Они были хорошо знакомы, много раз встречались в Москве и Варшаве, бывали друг у друга в гостях. Когда-то, лет восемь назад, Анджей даже принес Соколовскому немало хлопот, решив вдруг приударить за Ксенией, давно пленившей его непосредственной живостью характера, неподдельной свежестью и чистотой чувств и прекрасным чувством юмора. Теперь Алексей лишь улыбался, вспомнив о собственной душевной смуте тех времен, о своей отчаянной ревности и о том, как смеялась Ксюша, узнав об их конфликте, едва не переросшем в серьезную ссору. «А почему не дуэль? – спрашивала она, состроив обиженную физиономию. – Неужели я не достойна того, чтобы такие благородные паны скрестили из-за меня шпаги?! Неужели ты не заступишься за честь жены и всего своего дворянского рода, Соколовский?…»

Между тем поляк уже хлопал его по плечу, обнимая и поздравляя с удачей, и Алексей с изумлением убедился, что похвалы обойденного им конкурента звучат абсолютно искренне. Это было редкостью в творческой, театральной среде, но, видно, на этот раз пан Вуйчицкий позволил себе роскошь забыть об их вечном соперничестве на ниве искусства и отнесся к нему просто как давний, хороший друг.

– Э, сколько мы времени не виделись! – говорил он, подталкивая Алексея к рядам кресел в зале и усаживая его почти насильно. – Как у вас говорят?
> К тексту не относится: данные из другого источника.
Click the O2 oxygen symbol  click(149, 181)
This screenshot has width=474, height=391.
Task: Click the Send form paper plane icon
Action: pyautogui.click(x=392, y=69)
Сколько осеней, сколько зим?…

– Сколько лет, сколько зим, – машинально поправил его Соколовский и оглянулся в поисках Лиды, потеряв ее из виду. Ему хотелось вернуться к ней, однако Анджей, не слушая и не обращая внимания на торопливость приятеля, все длил и длил свой нескончаемый монолог.

– Ты молодец, молодец, Алексей. Я видел твой «Зонтик» – о, это вещь, это пьеса! Ты здорово сделал это! Ты понял сам, да? Эти парящие монологи, эта пластика, и эти касания, с ума сойти, как чувственно и в то же время невинно… Как ты добился этого, скажи? Или заслуга не твоя, а актеров, признайся, старый лис, так ведь? В конце спектакля особенно, когда идет эта игра с зонтом и эта твоя девочка… Ох, какая же девочка, пан Соколовский! Где ты нашел такую актрису? Я был у тебя на Юго-Западе три года назад, и ее не было в твоей труппе, я не мог бы не заметить. Ее зовут Лидия, да?

– Да, да, – скороговоркой отозвался Алексей и вновь оглянулся, но так и не увидел ее. Слова Вуйчицкого не были в тягость, они оказались даже приятны его самолюбию режиссера и любовника, но Алексей вдруг как будто испугался чего-то, суеверное чувство захватило его, и он предпочел бы, чтобы поляк не хвалил его спектакль и его героиню с такой откровенной и неприкрыто мужской улыбкой жуира и бонвивана. А тот вдруг резко сменил тему и со странной серьезностью, совсем иным тоном спросил:

– А как твои домашние? Как Москва, дочка?…

Он слегка запнулся, и по возникшей вдруг паузе Соколовский понял, что Анджей хочет, но не решается назвать другое имя. Ему сделалось смешно: почти по полтиннику мужикам, переменили за жизнь десятки постелей, а всё заикаются перед женским именами! И, посмеиваясь над замешательством поляка, он помог ему, ощущая и здесь себя победителем:

– Ты хочешь спросить о Ксении? У нее все в порядке, все так же носится с Таткой по своим пещерам и сводит с ума молоденьких аспирантов. По-прежнему хороша и пользуется успехом, выпустила пару книжек, отыскала какие-то редкие минералы там, где их раньше никто не видел, и вообще – цветет!

Он нарочно решил поддразнить приятеля, уверенный, что интерес того к русской пани всегда был не более чем обыкновенным экспромтом, случайной вспышкой чувственности, всплеском симпатии скучающего иностранца к обаятельной и умной женщине. Однако тут же и пожалел о своих словах. Вуйчицкий слушал его со столь жадным интересом, с такой тоской в глазах, что Алексей с удивлением понял: он, пожалуй, заблуждается по поводу глубины и силы интереса этого красивого и талантливого поляка к собственной жене. А сама Ксения… интересно, по поводу ее насмешливого отношения к чувствам Анджея он тоже тогда заблуждался?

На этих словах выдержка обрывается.